Greedy Algorithm for Jump Game I and II

Jump Game I (LeetCode 55): Given an array nums, where each element represents your maximum jump length at that position, determine whether you can reach the last index starting from index 0.

Jump Game II (LeetCode 45): Similarly, given an array nums, find the minimum number of jumps required to reach the last index, starting from index 0.

Why Use a Greedy Approach for Both Problems?

The greedy algorithm works for both problems because it makes locally optimal choices at each step to ensure an efficient solution. The core idea is to track how far you can jump from each position and decide when to commit to a jump (in the case of Jump Game II).

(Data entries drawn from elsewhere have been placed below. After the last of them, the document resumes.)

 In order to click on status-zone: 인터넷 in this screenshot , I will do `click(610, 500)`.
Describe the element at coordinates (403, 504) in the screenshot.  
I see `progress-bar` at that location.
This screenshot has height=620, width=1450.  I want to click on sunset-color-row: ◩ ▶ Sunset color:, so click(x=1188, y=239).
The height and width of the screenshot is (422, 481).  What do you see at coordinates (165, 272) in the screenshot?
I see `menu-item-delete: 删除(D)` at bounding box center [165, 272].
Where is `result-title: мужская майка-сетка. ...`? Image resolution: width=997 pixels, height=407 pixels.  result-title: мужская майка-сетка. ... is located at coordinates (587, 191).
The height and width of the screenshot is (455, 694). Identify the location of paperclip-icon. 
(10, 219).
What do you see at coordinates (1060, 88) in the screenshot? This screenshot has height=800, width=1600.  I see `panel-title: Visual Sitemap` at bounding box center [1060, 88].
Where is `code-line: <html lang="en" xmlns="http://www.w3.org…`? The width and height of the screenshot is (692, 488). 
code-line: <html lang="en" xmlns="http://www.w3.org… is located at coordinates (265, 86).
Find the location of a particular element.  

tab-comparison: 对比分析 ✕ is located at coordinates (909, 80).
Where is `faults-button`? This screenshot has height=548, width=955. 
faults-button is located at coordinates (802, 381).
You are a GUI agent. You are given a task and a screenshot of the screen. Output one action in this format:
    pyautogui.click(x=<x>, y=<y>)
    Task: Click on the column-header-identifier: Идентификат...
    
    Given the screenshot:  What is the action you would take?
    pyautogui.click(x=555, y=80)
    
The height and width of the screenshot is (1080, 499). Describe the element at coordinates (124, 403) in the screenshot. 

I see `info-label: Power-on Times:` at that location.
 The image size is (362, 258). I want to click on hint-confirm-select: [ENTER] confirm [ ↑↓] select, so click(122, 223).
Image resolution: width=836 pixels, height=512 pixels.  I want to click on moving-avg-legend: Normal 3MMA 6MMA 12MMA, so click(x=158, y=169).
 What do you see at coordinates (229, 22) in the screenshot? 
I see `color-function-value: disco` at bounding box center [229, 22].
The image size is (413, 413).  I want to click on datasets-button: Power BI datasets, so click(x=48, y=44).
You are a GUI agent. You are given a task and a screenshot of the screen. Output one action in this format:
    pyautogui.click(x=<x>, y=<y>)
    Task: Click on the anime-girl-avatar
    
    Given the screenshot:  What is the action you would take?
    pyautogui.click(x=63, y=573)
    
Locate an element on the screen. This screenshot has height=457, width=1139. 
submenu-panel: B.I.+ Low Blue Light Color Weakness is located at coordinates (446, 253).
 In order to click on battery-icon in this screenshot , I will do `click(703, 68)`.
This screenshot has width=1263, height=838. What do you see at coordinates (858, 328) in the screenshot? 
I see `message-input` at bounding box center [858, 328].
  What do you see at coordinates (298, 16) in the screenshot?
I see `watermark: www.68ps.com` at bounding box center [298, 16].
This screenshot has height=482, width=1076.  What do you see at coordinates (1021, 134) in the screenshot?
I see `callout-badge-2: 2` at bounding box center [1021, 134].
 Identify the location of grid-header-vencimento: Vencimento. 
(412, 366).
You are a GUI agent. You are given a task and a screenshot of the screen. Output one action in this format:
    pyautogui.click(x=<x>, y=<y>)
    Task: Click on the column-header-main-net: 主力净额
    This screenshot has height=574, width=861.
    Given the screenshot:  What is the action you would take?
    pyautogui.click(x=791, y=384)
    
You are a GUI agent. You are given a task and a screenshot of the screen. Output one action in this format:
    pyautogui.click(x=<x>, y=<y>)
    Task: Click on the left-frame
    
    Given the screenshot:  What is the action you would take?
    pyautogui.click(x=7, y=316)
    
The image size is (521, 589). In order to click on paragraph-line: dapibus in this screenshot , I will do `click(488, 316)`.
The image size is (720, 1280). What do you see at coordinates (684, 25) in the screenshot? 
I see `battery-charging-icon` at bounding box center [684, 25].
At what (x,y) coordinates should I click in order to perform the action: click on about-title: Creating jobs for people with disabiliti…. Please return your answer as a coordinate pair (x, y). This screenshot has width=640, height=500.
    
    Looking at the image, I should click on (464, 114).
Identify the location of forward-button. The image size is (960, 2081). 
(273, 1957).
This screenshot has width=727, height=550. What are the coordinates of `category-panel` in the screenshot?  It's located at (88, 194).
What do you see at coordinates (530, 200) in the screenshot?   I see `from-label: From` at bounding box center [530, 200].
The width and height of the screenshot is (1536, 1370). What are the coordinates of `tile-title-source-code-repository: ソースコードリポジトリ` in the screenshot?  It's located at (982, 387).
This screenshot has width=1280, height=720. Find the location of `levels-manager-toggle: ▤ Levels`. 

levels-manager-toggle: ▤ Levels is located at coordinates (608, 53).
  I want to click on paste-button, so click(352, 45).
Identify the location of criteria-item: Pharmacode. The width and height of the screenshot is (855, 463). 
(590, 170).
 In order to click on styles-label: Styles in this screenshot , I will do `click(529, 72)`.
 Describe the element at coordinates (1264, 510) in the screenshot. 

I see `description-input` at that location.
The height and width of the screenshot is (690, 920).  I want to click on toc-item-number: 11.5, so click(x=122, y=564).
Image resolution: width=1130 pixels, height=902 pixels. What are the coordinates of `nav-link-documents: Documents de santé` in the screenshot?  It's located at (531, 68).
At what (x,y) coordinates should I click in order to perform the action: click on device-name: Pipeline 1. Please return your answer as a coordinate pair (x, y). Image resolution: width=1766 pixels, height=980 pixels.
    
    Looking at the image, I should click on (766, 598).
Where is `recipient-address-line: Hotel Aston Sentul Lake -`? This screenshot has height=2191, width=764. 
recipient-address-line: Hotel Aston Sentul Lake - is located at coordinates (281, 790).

Greedy Approach for Jump Game I:

Goal:

Determine if you can reach the last index from the starting position.

Strategy:

Track Farthest Reach: As you traverse the array, keep track of the farthest point you can reach (furthestIndex).
Check Reachability: If at any point the current index exceeds the farthest reachable index, return false since you can't proceed further.
End Condition: If the farthest reachable index is greater than or equal to the last index, return true.

Code:

/**
 * @param {number[]} nums
 * @return {boolean}
 */
var canJump = function (nums) {
    let furthestIndex = 0; // Farthest index we can reach

    for (let i = 0; i < nums.length; i++) {
        if (i > furthestIndex) return false; // If we can't reach this index
        furthestIndex = Math.max(furthestIndex, i + nums[i]); // Update farthest reach
        if (furthestIndex >= nums.length - 1) return true; // If we can reach the end
    }

    return true;
};

Key Points:

Locally Optimal: The algorithm checks whether you can reach the last index by calculating the farthest index you can jump to at each step.
Efficient: Runs in O(n) time, making a single pass through the array.

Greedy Approach for Jump Game II:

Goal:

Find the minimum number of jumps needed to reach the last index.

Strategy:

Track Farthest Reach: Just like in Jump Game I, track the farthest index you can reach (furthestIndex).
Decide When to Jump: Keep track of when you must make a jump by monitoring the current jump's range (jumpAtIndex). When you reach the end of this range, make a jump and update the range to the farthest point you can reach.
Early Exit: As soon as you find that you can reach or surpass the last index, return the jump count.

Code:

/**
 * @param {number[]} nums
 * @return {number}
 */
var jump = function (nums) {
    const N = nums.length;

    let jumpAtIndex = nums[0]; // The current jump range
    let furthestIndex = nums[0]; // Farthest we can reach
    let nbOfJump = 1; // Minimum 1 jump if N > 1

    for (let i = 1; i < N - 1; i++) {
        // Update the farthest reachable index
        furthestIndex = Math.max(nums[i] + i, furthestIndex);

        // When we reach the end of the current jump range
        if (jumpAtIndex === i) {
            nbOfJump++; // Increment jump count
            jumpAtIndex = furthestIndex; // Update jump range

            // If we can reach the last index, return the jump count
            if (furthestIndex >= N - 1) {
                return nbOfJump;
            }
        }
    }

    return nbOfJump;
};

Key Points:

Locally Optimal: Each time you decide to jump, you aim to reach the farthest point possible, ensuring the fewest number of jumps.
Efficient: Runs in O(n) time, making a single pass through the array.

Summary of Greedy Approach:

Jump Game I focuses on checking whether the last index is reachable, while Jump Game II focuses on minimizing the number of jumps needed.
In both problems, we use the greedy strategy to track the farthest point reachable at every step and decide when to jump (in Jump Game II).
Greedy algorithms are effective here because they allow us to make local decisions (the farthest jump at each step) that lead to the global solution (whether we can reach the end or minimize jumps).

This greedy approach ensures efficiency and correctness for both problems, providing an optimal solution in linear time.